The air inside was cool and dank the way one would expect next to water, and a little musty, as if someone used the place for storage or refuse. He felt to one side a fair distance before he found the wall; he walked carefully ahead and found no second gate—it felt like a tunnel of some kind, maybe even a natural cave, since he felt no mason-work. So fer he smelled and heard nothing that indicated occupancy, only the odor of old, wet sacks. He debated whether to go back, decided to try just a little further, always keeping to the wall which could guide him back in the dark, and with one hand above him to watch his head, if it was like the cellars at home— because the starlight and water sheen that reflected into the entry rapidly ran out, and he needed to stop now and again and let his eyes grow accustomed to more dark.
This tunnel was certainly something Nikolai would want to know about—and more so if he could report a door or a gate through which the goblins in the tower might get down to the water and by which they might get up into the tower and rescue his brothers and the rest.
There might even be store rooms, as he thought about the probable use of this place: that was what the basement was at home, it did smell like it was used for that—and store rooms, he thought excitedly, were one place the goblins might lock up their prisoners, the way the servants said grandfather had locked up the bandits once upon a time, before he hanged them.
In that thought, he desperately wished he dared call out his brothers' names, and he stopped now and again, held his breath and listened for the faintest sound that might indicate a prisoner locked in this place.
Water dripping was all he heard—plunk, plunk ... plunk. Louder and louder—until he heard another step, back toward the gate.
Lord Sun, he thought, heart in his throat, someone's in the tunnel behind me.
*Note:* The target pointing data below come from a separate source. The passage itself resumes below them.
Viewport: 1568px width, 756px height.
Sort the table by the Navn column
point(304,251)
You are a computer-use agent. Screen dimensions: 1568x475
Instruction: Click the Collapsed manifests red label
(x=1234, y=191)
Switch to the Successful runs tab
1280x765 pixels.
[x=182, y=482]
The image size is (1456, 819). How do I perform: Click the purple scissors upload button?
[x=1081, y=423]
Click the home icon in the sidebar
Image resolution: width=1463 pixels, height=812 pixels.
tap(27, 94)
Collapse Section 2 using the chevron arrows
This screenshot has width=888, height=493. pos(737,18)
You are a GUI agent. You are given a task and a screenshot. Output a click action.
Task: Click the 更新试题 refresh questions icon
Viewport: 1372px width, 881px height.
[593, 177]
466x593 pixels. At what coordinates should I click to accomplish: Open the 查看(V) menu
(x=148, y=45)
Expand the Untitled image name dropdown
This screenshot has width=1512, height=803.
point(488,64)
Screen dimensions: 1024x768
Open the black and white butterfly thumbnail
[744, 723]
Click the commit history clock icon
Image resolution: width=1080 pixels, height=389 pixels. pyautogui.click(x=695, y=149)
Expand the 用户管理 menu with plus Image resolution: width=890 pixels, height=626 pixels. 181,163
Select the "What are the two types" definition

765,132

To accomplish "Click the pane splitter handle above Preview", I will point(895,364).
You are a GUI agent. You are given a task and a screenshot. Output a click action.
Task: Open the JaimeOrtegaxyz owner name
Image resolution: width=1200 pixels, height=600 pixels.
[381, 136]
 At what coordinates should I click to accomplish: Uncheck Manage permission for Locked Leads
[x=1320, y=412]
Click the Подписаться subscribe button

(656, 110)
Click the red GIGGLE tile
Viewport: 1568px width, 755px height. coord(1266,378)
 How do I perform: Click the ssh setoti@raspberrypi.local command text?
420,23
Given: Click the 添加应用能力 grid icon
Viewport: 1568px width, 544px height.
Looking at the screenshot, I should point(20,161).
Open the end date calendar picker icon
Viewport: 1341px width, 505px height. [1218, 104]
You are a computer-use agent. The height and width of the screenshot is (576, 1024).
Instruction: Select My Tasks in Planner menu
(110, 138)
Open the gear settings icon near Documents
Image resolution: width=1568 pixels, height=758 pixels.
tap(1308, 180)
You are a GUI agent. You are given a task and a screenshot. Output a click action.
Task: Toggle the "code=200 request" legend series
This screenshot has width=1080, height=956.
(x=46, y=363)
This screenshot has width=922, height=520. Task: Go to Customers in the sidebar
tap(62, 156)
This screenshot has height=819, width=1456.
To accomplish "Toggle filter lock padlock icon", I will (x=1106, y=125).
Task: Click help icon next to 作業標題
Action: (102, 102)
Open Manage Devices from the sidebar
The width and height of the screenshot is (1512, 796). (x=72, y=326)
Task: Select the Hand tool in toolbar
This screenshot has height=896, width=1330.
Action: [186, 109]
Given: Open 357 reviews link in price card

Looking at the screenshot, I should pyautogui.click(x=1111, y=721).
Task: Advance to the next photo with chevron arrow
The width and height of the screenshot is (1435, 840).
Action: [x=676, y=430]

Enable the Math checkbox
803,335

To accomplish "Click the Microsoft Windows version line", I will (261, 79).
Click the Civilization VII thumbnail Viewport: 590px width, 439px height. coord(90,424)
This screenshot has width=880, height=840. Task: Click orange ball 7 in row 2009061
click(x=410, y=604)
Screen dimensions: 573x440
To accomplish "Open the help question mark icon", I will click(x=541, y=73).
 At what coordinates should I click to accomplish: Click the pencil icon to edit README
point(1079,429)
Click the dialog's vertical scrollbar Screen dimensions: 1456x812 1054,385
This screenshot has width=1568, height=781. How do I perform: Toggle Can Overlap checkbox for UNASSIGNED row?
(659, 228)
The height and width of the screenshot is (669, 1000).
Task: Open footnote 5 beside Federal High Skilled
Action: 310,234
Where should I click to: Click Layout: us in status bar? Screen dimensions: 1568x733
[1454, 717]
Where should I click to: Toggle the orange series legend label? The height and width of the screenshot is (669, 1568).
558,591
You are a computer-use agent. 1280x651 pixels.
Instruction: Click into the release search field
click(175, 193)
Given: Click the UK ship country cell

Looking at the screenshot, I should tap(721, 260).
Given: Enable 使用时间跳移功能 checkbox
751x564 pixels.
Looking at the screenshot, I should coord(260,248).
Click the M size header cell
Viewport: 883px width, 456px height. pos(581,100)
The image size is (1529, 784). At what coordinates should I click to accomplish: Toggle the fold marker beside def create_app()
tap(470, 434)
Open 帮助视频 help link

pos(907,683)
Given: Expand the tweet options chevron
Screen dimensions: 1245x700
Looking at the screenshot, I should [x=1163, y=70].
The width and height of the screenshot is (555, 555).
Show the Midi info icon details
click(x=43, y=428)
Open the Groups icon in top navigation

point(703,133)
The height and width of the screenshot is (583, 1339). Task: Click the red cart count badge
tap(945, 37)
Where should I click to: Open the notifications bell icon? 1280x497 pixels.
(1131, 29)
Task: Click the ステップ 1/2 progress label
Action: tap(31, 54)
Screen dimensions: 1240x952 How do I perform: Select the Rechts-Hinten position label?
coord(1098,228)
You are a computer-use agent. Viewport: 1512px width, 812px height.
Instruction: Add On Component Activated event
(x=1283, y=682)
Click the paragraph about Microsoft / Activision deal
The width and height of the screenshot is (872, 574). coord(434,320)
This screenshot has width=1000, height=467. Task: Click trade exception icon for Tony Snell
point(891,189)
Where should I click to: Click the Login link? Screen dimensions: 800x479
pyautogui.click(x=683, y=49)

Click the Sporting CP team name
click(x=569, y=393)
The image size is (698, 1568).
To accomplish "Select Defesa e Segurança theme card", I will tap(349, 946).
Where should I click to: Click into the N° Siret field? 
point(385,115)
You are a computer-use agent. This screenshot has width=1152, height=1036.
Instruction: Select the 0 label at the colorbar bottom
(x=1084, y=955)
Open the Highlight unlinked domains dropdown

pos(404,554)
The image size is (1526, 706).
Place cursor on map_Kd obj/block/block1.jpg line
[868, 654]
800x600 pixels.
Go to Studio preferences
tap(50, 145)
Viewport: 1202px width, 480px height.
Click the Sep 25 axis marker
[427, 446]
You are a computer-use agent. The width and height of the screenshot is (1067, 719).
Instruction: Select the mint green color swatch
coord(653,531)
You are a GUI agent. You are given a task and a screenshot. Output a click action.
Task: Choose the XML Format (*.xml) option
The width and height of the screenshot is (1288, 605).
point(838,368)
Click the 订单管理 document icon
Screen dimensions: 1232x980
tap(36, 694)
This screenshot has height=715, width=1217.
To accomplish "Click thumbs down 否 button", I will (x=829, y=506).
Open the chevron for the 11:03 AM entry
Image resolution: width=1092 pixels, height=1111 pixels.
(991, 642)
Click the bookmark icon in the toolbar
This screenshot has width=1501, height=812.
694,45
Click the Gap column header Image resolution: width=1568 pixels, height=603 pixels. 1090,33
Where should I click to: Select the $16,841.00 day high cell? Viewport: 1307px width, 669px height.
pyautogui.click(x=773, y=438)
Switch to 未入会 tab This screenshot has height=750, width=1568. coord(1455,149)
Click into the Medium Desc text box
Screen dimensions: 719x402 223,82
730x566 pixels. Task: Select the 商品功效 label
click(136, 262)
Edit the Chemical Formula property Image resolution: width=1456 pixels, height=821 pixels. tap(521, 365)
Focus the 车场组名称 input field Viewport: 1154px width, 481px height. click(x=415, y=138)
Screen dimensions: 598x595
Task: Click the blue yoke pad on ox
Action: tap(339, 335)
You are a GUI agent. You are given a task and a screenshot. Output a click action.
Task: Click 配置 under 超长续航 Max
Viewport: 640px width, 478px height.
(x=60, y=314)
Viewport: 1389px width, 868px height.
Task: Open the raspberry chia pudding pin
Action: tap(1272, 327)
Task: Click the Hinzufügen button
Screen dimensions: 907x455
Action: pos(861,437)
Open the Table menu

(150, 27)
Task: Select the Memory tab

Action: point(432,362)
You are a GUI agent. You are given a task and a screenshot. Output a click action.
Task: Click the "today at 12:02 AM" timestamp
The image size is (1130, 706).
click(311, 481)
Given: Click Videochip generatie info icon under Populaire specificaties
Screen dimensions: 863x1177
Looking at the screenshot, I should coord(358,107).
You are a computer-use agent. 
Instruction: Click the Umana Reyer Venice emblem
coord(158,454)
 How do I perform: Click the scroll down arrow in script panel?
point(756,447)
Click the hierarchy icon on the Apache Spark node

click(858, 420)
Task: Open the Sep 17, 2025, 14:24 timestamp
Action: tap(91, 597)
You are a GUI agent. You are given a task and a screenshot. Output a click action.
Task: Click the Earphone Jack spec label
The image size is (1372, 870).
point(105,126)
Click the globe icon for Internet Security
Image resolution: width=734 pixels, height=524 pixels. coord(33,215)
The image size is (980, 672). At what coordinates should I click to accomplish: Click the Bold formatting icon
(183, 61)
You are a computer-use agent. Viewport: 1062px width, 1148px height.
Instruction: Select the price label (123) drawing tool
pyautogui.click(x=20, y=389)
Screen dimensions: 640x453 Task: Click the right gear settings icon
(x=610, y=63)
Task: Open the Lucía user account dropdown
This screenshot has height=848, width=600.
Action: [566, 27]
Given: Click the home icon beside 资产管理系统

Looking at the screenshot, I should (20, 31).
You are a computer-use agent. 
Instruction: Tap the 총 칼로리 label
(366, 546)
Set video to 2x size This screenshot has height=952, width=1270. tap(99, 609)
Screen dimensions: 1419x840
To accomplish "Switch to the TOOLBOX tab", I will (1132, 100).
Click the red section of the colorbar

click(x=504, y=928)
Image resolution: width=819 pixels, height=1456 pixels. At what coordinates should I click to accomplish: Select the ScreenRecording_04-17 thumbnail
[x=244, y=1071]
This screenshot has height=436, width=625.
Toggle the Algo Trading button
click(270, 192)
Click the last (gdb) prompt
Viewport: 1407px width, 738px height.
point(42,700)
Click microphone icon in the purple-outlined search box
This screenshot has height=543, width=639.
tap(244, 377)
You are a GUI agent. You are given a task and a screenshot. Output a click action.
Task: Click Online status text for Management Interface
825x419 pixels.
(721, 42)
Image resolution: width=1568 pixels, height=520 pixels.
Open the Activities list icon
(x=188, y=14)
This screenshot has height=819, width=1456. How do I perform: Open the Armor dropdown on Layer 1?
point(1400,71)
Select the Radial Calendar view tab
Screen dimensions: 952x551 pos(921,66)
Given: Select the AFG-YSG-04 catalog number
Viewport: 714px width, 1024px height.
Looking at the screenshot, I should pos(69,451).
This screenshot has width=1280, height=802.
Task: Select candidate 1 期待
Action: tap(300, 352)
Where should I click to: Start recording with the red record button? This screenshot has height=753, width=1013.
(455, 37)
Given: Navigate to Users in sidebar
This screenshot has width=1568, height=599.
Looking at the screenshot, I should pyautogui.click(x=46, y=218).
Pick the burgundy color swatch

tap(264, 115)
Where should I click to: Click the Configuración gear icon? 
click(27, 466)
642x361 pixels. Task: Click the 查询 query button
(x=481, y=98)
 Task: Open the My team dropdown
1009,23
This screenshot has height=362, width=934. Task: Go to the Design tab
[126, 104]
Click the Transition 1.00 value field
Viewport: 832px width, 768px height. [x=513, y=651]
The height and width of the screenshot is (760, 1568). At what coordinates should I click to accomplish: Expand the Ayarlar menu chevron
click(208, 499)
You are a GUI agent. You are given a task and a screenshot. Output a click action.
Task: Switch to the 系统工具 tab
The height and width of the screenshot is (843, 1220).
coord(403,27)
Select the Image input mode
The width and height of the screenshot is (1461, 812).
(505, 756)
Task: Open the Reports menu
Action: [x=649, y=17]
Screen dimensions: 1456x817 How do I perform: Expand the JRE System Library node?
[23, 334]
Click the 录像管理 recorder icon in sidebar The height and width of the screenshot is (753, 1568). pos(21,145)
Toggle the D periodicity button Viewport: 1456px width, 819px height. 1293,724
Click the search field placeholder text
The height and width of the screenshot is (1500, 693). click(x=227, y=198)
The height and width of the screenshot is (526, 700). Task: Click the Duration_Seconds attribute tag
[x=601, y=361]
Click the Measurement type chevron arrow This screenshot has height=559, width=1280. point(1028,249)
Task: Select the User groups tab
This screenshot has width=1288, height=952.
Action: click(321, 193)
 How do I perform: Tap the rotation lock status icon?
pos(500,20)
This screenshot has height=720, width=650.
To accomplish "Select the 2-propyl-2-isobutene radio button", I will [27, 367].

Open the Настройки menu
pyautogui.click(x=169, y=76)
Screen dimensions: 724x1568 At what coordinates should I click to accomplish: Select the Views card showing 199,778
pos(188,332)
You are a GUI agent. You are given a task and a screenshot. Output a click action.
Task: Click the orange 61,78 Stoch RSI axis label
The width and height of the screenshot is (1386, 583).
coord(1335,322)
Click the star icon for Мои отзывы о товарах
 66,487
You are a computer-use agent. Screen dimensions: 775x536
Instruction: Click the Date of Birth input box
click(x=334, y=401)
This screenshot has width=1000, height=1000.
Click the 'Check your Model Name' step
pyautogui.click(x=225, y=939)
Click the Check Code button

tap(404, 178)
His first desperate thought was to press himself tight against the wall, and he did that, in the hope someone more used to this place might walk down the middle and miss him. But that was no good if they lit a lamp; and if they did not light a lamp it meant they were walking in the dark on purpose, which if they owned it, meant they knew a foolish boy might be in this tunnel. Noses keen as hounds', Nikolai had said, but he had never expected any guard would come in from the water side, from the same way he had, or move in the dark.